Plusieurs opérations de nettoyage sont organisées afin d’éviter l’installation pérenne d’un nouveau camp. Valérie Pécresse, présidente de la région Ile-de-France et candidate à l’élection présidentielle 2022, propose « d’ouvrir une structure de désintoxication au lieu d’ouvrir des salles de shoot qui troublent l’ordre public […] ». « La Seine-Saint-Denis n’est pas une poubelle ! » s’exclame-elle lors de son déplacement à Pantin.

Salles de shoot, danger à ciel ouvert ?

Le « plan crack », voté en 2019, prévoyait en effet l’ouverture de lieux destinés à encadrer la consommation de drogue, appelés « salle de shoot » ou « salle d’inhalation ». Deux ans plus tard aucune n’est encore sortie de terre. Il faut dire que la pandémie de Covid-19 n’a pas aidé les choses mais la France ne fait pas figure de pionnière dans ce domaine. Elle est loin derrière l’Allemagne et ses 24 salles d’inhalation et les Pays-Bas avec plus de 35 salles. Des pays qui semblent prendre au sérieux la problématique des toxicomanes et des nuisances qui en découlent. En France, deux salles sont pour le moment fonctionnelles, une première à Paris et la seconde à Strasbourg, toutes deux inaugurées en 2016. Une controverse plane néanmoins sur l’utilité de ses infrastructures jugées inutiles, ne faisant qu’encourager la consommation de drogue et in fine la normaliser.

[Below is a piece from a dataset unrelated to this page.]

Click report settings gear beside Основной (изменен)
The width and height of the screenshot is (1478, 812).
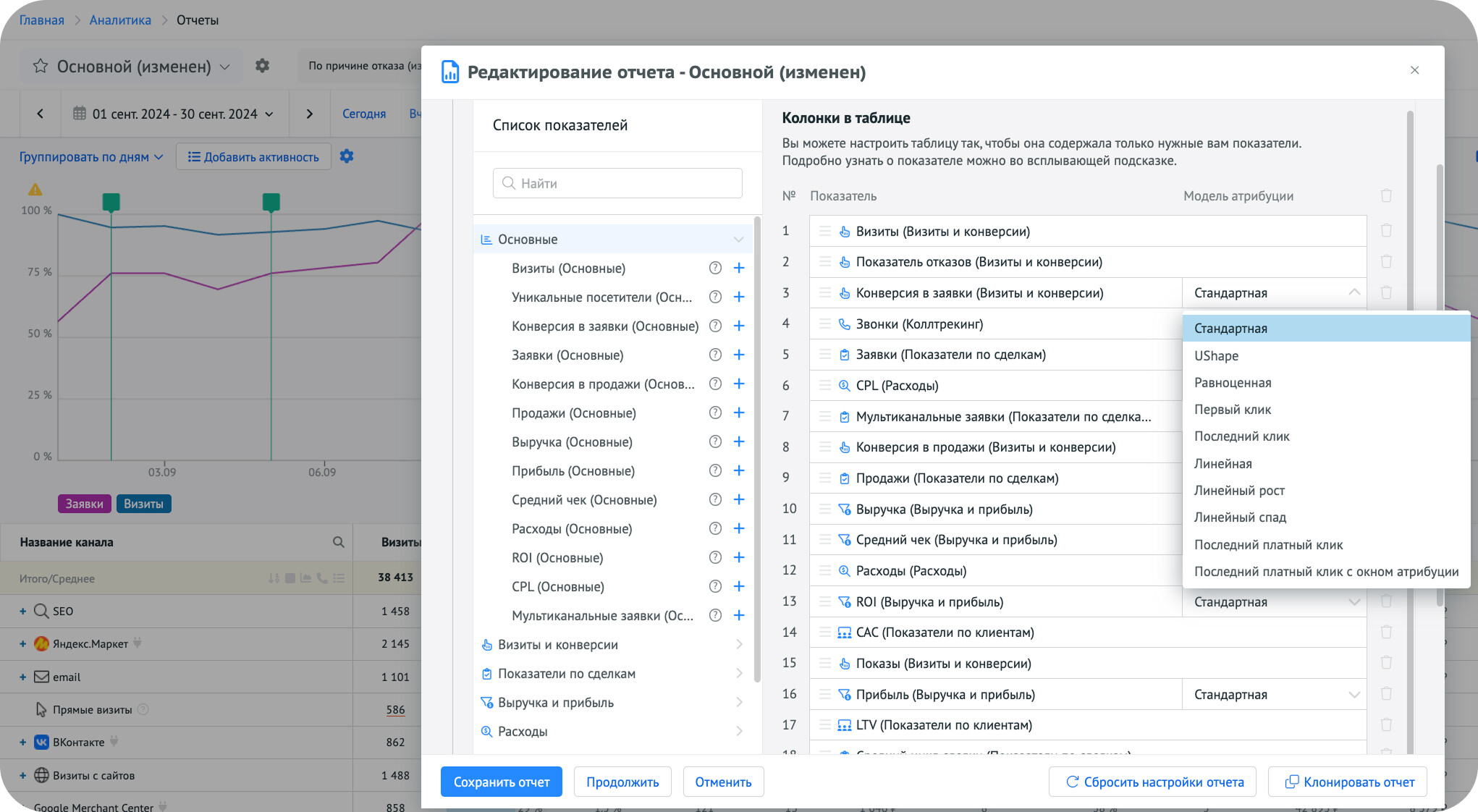(262, 66)
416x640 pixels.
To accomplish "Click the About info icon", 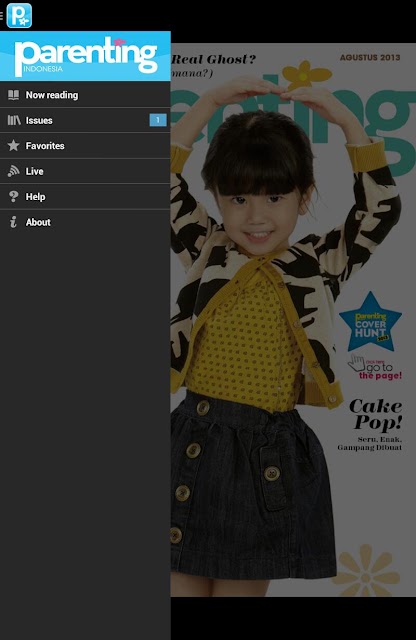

Plus de 9 millions d’euros du « plan crack » ont déjà été dépensés sans véritables mesures mises en place. Pourtant l’objectif était clair. Accompagner les usagers, intervenir dans l’espace public tant auprès des toxicomanes que des habitants au travers de campagnes de prévention et améliorer la connaissance des publics concernés sans les stigmatiser comme le font certains politiques aujourd’hui les comparants à des « déchets » déplacés et redéplacés dans des villes « poubelles ». Tout comme l’alcool ou le tabac, le crack constitue une addiction à part entière lorsqu’on en devient dépendant et nécessite un traitement particulier. L’ouverture de salle de shoot en nombre ne fonctionnerait pas en l’absence d’un parcours médical complet passant par la prévention, la prise en charge et si nécessaire la répression.

Déplacer les usagers ne fait que provoquer des tensions entre les usagers et les riverains. C’est aussi un moyen rapide et à faible coût pour les responsables politiques. Limiter l’impact du phénomène dans Paris même en le délocalisant hors de la vue des touristes. A Pantin, nouveau lieu de villégiature des toxicomanes, les habitants ont décidé de manifester chaque mercredi pour dénoncer l’inaction de l’Etat et réclament une solution pérenne face au problème du crack.

Jeudi 30 septembre, une réunion a eu lieu entre la préfecture de la Région, la préfecture de police, l’Agence Régionale de Santé et la Marie de Paris. « Des mesures concrètes sont en trains d’être expertisées » déclare le premier adjoint à la mairie de Paris, Emmanuel Grégoire. Après plus de 30 ans d’aveuglement politique dénouement semble proche.